Başbakan Davutoğlu’nun taahhüt ettiği belki zor ama en azından toplumun zihninin hazır olduğu bir misyondur.
Bu ülkede, Kürt sorununu çözmek, paralel vesayetten kurtulmak ve yeni bir anayasa ile yola devam etmekten daha çok istenen üç şey var mı acaba?
İyi bir başbakanın birinci özelliği nedir?
İyi bir başbakanlığın birçok şartı vardır; güçlü liderlik, kararlılık, ekip çalışması vs. Ama olmazsa olmaz olanı çalışkanlıktır. Vizyonu, perspektifi olmayan çalışamaz, en fazla çalışıyor görünür. İyi bir perfomansın yüzde 70’i, belki 80’i çalışkanlıktan geçer. İşine sahip olmaktan ve yorulmamaktan.
Davutoğlu, kesinlikle çalışkan bir politikacı. Sorumluluk üstlenmekten çekinmeyen, kendine iş üreten ve merak eden bir profil. Tıpkı selefi Erdoğan gibi. Hangi saat olursa olsun ikisi birbirlerini aradıklarında telefonları açık olacaktır.
Bu açıdan da tam bir devir-teslim olduğu kesin.
Evet, başarı için çalışkanlık şart... Gerisi? Gerisi ise talih olmalı.
O cümle yine hortladı
CHP Genel Başkanı Kemal Kılıçdaroğlu şöyle dedi:
“Ülkemiz çok güzel, insanımız da çok güzel. Kötü olan, emin olun ki politikacılar.”
“Herkes iyi politikacılar kötü” sloganı, tek parti yıllarından askeri darbe zamanlarına kadar uzun bir devri ifade eder. Son 10 yılda adım adım tasfiye edilen, tarihe gömülen bir devri...

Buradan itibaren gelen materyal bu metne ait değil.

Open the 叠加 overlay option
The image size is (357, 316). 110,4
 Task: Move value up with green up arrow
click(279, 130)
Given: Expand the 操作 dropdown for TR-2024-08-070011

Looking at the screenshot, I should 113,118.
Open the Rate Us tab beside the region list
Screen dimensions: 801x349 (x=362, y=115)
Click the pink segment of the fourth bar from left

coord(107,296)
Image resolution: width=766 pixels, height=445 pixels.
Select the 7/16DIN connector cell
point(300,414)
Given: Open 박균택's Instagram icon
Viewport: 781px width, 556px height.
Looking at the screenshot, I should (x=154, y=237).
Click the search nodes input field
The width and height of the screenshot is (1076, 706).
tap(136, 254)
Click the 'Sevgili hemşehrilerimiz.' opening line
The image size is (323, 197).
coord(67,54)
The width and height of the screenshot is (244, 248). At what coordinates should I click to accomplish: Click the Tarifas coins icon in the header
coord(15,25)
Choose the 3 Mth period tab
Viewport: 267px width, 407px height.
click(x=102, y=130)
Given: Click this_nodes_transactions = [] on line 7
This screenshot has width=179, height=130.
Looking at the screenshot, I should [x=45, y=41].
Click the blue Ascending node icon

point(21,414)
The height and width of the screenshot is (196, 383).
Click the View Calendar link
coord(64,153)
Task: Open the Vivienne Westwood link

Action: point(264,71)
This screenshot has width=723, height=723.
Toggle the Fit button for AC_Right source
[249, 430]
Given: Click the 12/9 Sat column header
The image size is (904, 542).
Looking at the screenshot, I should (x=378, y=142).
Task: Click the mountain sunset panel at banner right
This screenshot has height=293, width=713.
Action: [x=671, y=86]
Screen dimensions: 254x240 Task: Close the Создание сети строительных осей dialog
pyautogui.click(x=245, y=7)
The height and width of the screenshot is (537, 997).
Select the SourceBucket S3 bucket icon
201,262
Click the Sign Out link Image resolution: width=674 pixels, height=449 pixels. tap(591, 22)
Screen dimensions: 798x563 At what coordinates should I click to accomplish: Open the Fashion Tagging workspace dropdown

Şimdi 2014 yılında Kılıçdaroğlu’nun dilinden hortlaması “Evet, bir zamanlar böyle bir söz vardı” nostaljisini uyandırıyor.
Bu laf için CHP’nin siyasete bir türlü saygı gösterememesinden tutun da halk dalkavukluğuna kadar birçok şey söylenir ama gerek yok. O devirler geride kaldı. Halkın Cumhurbaşkanı’nı da seçtiği günlerdeyiz artık.
Şu kadarını söyleyelim... İnsanın hiç olmazsa yaptığı işe saygısı olmalı.